瞿老板那边的资料来得很快,丝竹去的当天就抱回来一摞了。谷秀才那边来得晚一些,但也是没过几天就到了。宁青穹便埋首这些资料之中,每日里做的是归纳总结,理解揣测之事。自己写的材料都有大拇指厚了。
不知不觉就到了二月底,负责为皇上选秀的宦官们都到了民间了。直到丝竹喜滋滋地进来说沈二姑娘来访,宁青穹才恍然时间过得这么快,连忙换了衣裳,去前面见沈二姑娘了。
一见沈二姑娘的穿着打扮,宁青穹就知道她必定是偷偷跑出来的。沈二姑娘年方十三,和宁青穹的清秀可爱不同,生得是明丽大方,便是如今穿着一件沈家丫鬟裳,梳着双丫髻,也掩盖不了她那令人赏心悦目的模样。目下她正悠哉地端着茶盏喝茶。
“沈姐姐!”宁青穹高兴地跑进去。
沈二姑娘沈如慧放下茶盏,上下打量宁青穹的气色一番,就执了她的手笑着说:“原本你一个人在外面住,我还挺担心,现在看你又这般开开心心的,我倒是放心了。”
“沈姐姐是什么时候回来的,怎么也不使人跟我讲一声?”
“哎呀,昨日才到的,今天不就按捺不住地跑过来找你了吗?”沈如慧似嗔似笑地斜了宁青穹一眼。
宁青穹心中高兴,也是上下看了看沈如慧那身制式丫鬟裳,笑道:“沈姐姐不是学了几个月规矩,怎的来见我,还要这般偷偷摸摸的?”
“哎呀,”沈如慧当即有气无力地把脑袋搁在椅背上,“你可别再跟我提什么规矩了,姐姐我都快被折腾死了,现今我走哪儿都有个教规矩的老妈妈跟着,不许我这,不许我那的。
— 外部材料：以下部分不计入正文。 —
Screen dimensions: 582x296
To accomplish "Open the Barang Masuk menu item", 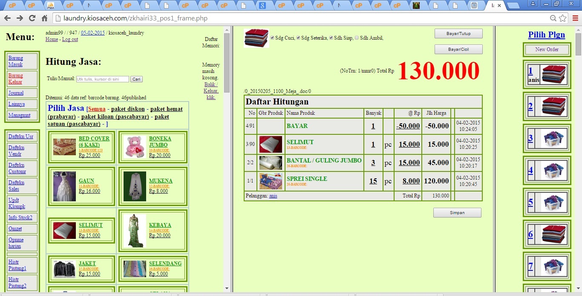I will (16, 61).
若非是悄悄求着香玉换了衣裳,我连沈家大门都踏不出去,更是别提见一见你了。”
宁青穹抿着嘴笑:“这还不是为了选秀,哪有姐姐你说的这么惨?”
“可是够惨了。”沈如慧语重心长,她说着看了看丝竹,丝竹又看看宁青穹,宁青穹点了点头,她才悄悄地退出去了。等到她出去了带上了门,沈如慧才压低了声重新开口:“我娘和我爹闹脾气呢。我爹就想让我参选,我娘不想。我这要是学得好呀,我爹高兴,我娘不高兴,我学得不好呢,我娘高兴,我爹又不高兴了。你是不知道,这几个月我都快里外不是人了我。”
宁青穹有些意外,她还道沈家如此郑重,怎么也该是达成统一意见了的。想了想问道:“伯母为何不想让沈姐姐参选呢?”
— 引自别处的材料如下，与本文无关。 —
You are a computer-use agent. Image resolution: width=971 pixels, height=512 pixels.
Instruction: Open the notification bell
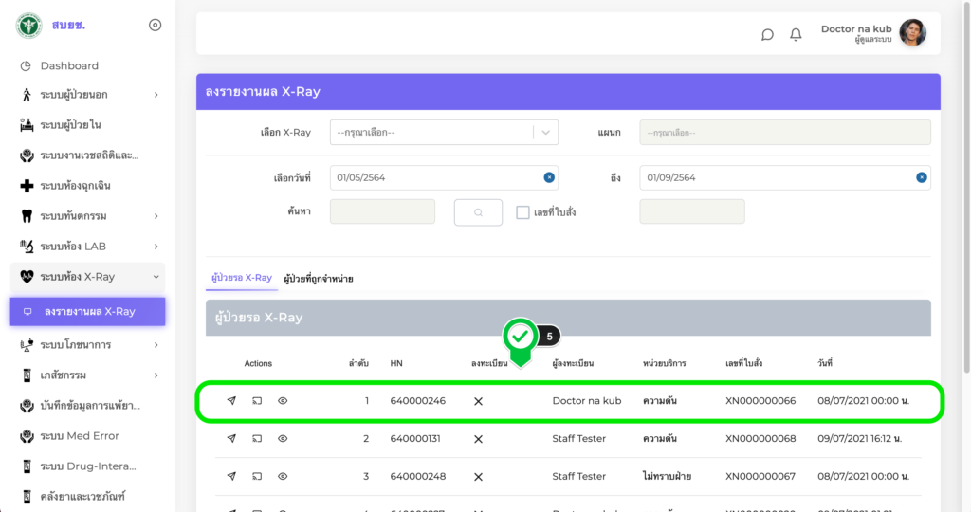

“还不是我娘觉得就算选上当了皇上的妃子,都没有好日子过。我娘也不知从哪儿听说得,说皇后都要自己织布做衣裳,进了宫还不知道得过得多苦巴巴呢!她就不想让我进宫去。我娘还跟我说了,等进了京,正式参选那天先让我吃些大蒜,再进去,保管落选。”沈如慧说着,声音有些低下去。
宁青穹看着她有些黯淡的表情,问她:“那沈姐姐你自己想不想选上呢?”
“我……”沈如慧有些犹豫,宁青穹也不催她,一直静静地等着她纠结完了,把后面的话说出来。她俩之间从来没多少秘密。终于,沈如慧百般纠结之后还是开口了:“其实我觉得皇上有点可怜。”
宁青穹静静地听着。
“听我娘说了那件事之后,我就去找了些书来看。我才知道原来那位织布的皇后就是如今的皇上亲娘,原来皇上小小年纪就没了娘了。而且连娶个亲,还有那么多人嫌弃他……我也不知道自己怎么想的,若是没选上,进宫做了宫女,我是不愿意的。可要我选也不选就这样回来,我也不太乐意。”
这就是想参选了。
宁青穹心中有了数,开口道:“那段历史我是知道的。其实满打满算,圣太后也只织了两个月的布,那年正好赶上大雪灾,朝中财政拮据,先帝的内帑也用光了,才是这般光景。这些年下来,虽说前阵子新政废了,可我估摸着,皇上的内帑还是攒了许多钱的,不至于还要后宫织布养家。沈姐姐回去之后,将此事细细分说给伯母听,料想伯母总是能听得进一些。”
“希望如此吧。唉。”沈如慧叹了口气,才猛地意识到自己说了什么,猛地脸一红,绞了绞手帕子,“你可别觉得我有多想参选!我只是觉得故意吃大蒜,太不给皇上面子了。”说罢觉得自己越描越黑,闭口不言了。
宁青穹憋着笑,顺着她的话说:“就是嘛,我们沈姐姐要模样有模样,要才情也有才情,哪样拿出去不比别人好?就算要落选,也得比过之后,堂堂正正地落选嘛。”
沈如慧脸红红地斜了她一眼,啐了她一口:“乌鸦嘴!”宁青穹立刻笑嘻嘻地讨饶求原谅,赌咒发誓再也不乌鸦嘴了,恭祝沈如慧一朝得选,母仪天下。惹得沈如慧不轻不重地打了她好几下。
二人闹够了,沈如慧又细细问起宁青穹这段时间的事来。听宁青穹轻描淡写地把广布书铺下暗刀子的事情说出来,沈如慧也免不了要后怕一番,有些埋怨宁青穹:“虽然我不在清河县,我家总还在这里。你做什么非要死扛着,也不同我讲一声?”
宁青穹笑道:“要是真逼到绝境上,自然要找沈姐姐帮忙,哪怕是讨口饭吃我也是做得出的!好在也没到那份上,总有人帮我的。”她对沈如慧眨眨眼。